Richard W. Garnett is the Paul J. Schierl / Fort Howard Corporation professor of law at the University of Notre Dame and is the founding director of the school’s Program on Church, State and Society. He wrote or joined amicus briefs in several of the cases described below, including most recently joining an amicus brief on behalf of the petitioners in Our Lady of Guadalupe School v. Morrissey-Berru.
Those who think and write about the Supreme Court, including many of the justices themselves, tend to collect and deploy colorful adjectives and epithets to describe the state of its religion clauses doctrine and case law. It is not necessary to go full-thesaurus or to march out the entire parade of pejoratives here. A “hot mess” was the recent pronouncement of one federal court of appeals. And my own favorite is still Justice Antonin Scalia’s 1993 portrayal of the so-called “Lemon test” as a “ghoul in a late-night horror movie that repeatedly sits up in its grave and shuffles abroad after being repeatedly killed and buried.”

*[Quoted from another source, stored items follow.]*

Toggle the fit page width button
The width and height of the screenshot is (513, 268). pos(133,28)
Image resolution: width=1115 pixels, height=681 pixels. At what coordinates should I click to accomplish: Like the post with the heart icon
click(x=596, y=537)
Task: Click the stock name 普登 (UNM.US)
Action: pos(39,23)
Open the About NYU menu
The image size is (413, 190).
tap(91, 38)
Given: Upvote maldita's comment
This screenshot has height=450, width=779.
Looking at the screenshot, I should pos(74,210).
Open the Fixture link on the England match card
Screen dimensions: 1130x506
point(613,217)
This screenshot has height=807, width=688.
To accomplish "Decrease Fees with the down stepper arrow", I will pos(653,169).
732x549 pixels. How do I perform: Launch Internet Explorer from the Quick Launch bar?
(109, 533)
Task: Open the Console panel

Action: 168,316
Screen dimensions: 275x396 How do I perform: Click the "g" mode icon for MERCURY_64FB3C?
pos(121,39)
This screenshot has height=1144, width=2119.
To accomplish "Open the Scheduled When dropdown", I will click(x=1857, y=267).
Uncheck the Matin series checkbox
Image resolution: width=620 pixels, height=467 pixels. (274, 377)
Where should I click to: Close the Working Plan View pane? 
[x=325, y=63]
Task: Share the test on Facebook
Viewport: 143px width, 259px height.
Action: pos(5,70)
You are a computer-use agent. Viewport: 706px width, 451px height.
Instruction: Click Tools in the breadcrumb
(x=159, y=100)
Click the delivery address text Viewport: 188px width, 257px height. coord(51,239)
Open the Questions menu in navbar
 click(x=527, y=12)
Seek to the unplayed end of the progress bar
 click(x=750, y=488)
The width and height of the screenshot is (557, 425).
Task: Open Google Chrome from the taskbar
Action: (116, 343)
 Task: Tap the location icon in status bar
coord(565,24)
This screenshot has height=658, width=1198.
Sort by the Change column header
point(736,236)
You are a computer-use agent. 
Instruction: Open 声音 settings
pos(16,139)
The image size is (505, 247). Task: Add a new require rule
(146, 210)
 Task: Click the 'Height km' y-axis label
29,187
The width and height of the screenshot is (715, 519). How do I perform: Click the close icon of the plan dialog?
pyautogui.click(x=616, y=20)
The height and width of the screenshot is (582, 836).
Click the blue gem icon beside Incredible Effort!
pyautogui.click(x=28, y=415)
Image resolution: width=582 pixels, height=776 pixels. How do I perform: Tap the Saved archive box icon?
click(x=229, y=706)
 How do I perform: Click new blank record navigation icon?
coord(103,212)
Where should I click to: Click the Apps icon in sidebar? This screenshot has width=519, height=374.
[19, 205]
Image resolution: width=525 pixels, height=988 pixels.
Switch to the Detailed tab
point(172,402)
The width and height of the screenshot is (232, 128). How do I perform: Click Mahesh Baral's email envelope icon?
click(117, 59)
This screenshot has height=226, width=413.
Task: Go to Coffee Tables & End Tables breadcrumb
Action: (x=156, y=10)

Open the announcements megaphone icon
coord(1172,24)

An important part of the Roberts court story, though, is that it has both continued and facilitated developments-for-the-better in law-and-religion. Chief Justice John Roberts, following in several ways the example and path of his predecessor, William Rehnquist (for whom he and – full disclosure – I clerked), has directed, not merely endorsed or observed, these changes. The standard, habitual denunciations no longer seem to apply. As Larry David might put it, the law of the religion clauses is actually “pretty, pretty good.”
Many scholars and commentators would disagree, of course. To them, these developments represent the “crumbling,” “demolition” or some other masonry-related downgrading of the “wall of separation between church and state,” or they supply evidence of a judicially ascendant “Christian nationalism” or even “theocracy.” In fact, though, the Roberts court has moved the law of religious freedom and church-state relations toward coherence and clarity, and better aligned it with American history, tradition and practice and with an appropriate understanding of judges’ capacities and the judicial role in a democracy.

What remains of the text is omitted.